_MATERIAL:_
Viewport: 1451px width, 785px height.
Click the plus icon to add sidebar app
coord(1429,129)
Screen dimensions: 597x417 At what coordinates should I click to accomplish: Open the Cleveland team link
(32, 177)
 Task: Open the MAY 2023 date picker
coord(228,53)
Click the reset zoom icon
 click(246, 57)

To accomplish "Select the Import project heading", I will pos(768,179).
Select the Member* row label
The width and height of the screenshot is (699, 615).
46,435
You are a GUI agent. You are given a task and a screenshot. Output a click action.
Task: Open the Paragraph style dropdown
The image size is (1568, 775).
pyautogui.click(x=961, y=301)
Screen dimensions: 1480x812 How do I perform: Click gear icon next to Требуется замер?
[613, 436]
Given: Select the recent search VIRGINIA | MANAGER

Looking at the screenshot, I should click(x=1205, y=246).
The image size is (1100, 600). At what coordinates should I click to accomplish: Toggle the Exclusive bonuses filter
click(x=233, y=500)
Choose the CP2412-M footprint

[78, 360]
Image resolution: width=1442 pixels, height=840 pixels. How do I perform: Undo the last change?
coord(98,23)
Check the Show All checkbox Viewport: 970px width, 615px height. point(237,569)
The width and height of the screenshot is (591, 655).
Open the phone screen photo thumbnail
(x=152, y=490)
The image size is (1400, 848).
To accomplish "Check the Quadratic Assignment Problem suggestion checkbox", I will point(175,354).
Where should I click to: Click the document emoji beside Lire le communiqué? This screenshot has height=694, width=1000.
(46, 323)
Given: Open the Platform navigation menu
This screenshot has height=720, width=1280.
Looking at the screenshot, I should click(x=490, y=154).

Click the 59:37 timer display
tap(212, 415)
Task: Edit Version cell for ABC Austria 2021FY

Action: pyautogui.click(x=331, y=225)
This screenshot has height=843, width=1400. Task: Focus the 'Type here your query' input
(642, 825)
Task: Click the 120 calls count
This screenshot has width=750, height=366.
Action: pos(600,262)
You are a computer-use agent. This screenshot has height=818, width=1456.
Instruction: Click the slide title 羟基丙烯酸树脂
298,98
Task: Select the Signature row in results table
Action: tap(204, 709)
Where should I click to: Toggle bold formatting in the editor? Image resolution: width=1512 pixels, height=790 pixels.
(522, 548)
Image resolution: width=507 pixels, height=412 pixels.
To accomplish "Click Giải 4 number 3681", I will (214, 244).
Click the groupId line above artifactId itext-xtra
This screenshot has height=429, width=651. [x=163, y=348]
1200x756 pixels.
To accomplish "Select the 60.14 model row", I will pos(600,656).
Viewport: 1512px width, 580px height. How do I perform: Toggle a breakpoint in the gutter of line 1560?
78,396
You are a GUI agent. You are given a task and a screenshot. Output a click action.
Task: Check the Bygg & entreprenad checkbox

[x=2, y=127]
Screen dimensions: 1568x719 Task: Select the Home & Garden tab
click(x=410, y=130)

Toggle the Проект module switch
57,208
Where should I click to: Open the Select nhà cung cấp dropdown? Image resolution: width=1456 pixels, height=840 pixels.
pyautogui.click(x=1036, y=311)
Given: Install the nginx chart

_WHAT IS EXPECTED:_
Rewrite all of the items above with every "checkbox" replaced by "check box", leaving everything else unchanged.

_FINISHED EXERCISE:_
Viewport: 1451px width, 785px height.
Click the plus icon to add sidebar app
coord(1429,129)
Screen dimensions: 597x417 At what coordinates should I click to accomplish: Open the Cleveland team link
(32, 177)
 Task: Open the MAY 2023 date picker
coord(228,53)
Click the reset zoom icon
 click(246, 57)

To accomplish "Select the Import project heading", I will pos(768,179).
Select the Member* row label
The width and height of the screenshot is (699, 615).
46,435
You are a GUI agent. You are given a task and a screenshot. Output a click action.
Task: Open the Paragraph style dropdown
The image size is (1568, 775).
pyautogui.click(x=961, y=301)
Screen dimensions: 1480x812 How do I perform: Click gear icon next to Требуется замер?
[613, 436]
Given: Select the recent search VIRGINIA | MANAGER

Looking at the screenshot, I should click(x=1205, y=246).
The image size is (1100, 600). At what coordinates should I click to accomplish: Toggle the Exclusive bonuses filter
click(x=233, y=500)
Choose the CP2412-M footprint

[78, 360]
Image resolution: width=1442 pixels, height=840 pixels. How do I perform: Undo the last change?
coord(98,23)
Check the Show All check box Viewport: 970px width, 615px height. point(237,569)
The width and height of the screenshot is (591, 655).
Open the phone screen photo thumbnail
(x=152, y=490)
The image size is (1400, 848).
To accomplish "Check the Quadratic Assignment Problem suggestion check box", I will point(175,354).
Where should I click to: Click the document emoji beside Lire le communiqué? This screenshot has height=694, width=1000.
(46, 323)
Given: Open the Platform navigation menu
This screenshot has height=720, width=1280.
Looking at the screenshot, I should click(x=490, y=154).

Click the 59:37 timer display
tap(212, 415)
Task: Edit Version cell for ABC Austria 2021FY

Action: pyautogui.click(x=331, y=225)
This screenshot has height=843, width=1400. Task: Focus the 'Type here your query' input
(642, 825)
Task: Click the 120 calls count
This screenshot has width=750, height=366.
Action: pos(600,262)
You are a computer-use agent. This screenshot has height=818, width=1456.
Instruction: Click the slide title 羟基丙烯酸树脂
298,98
Task: Select the Signature row in results table
Action: tap(204, 709)
Where should I click to: Toggle bold formatting in the editor? Image resolution: width=1512 pixels, height=790 pixels.
(522, 548)
Image resolution: width=507 pixels, height=412 pixels.
To accomplish "Click Giải 4 number 3681", I will (214, 244).
Click the groupId line above artifactId itext-xtra
This screenshot has height=429, width=651. [x=163, y=348]
1200x756 pixels.
To accomplish "Select the 60.14 model row", I will pos(600,656).
Viewport: 1512px width, 580px height. How do I perform: Toggle a breakpoint in the gutter of line 1560?
78,396
You are a GUI agent. You are given a task and a screenshot. Output a click action.
Task: Check the Bygg & entreprenad check box

[x=2, y=127]
Screen dimensions: 1568x719 Task: Select the Home & Garden tab
click(x=410, y=130)

Toggle the Проект module switch
57,208
Where should I click to: Open the Select nhà cung cấp dropdown? Image resolution: width=1456 pixels, height=840 pixels.
pyautogui.click(x=1036, y=311)
Given: Install the nginx chart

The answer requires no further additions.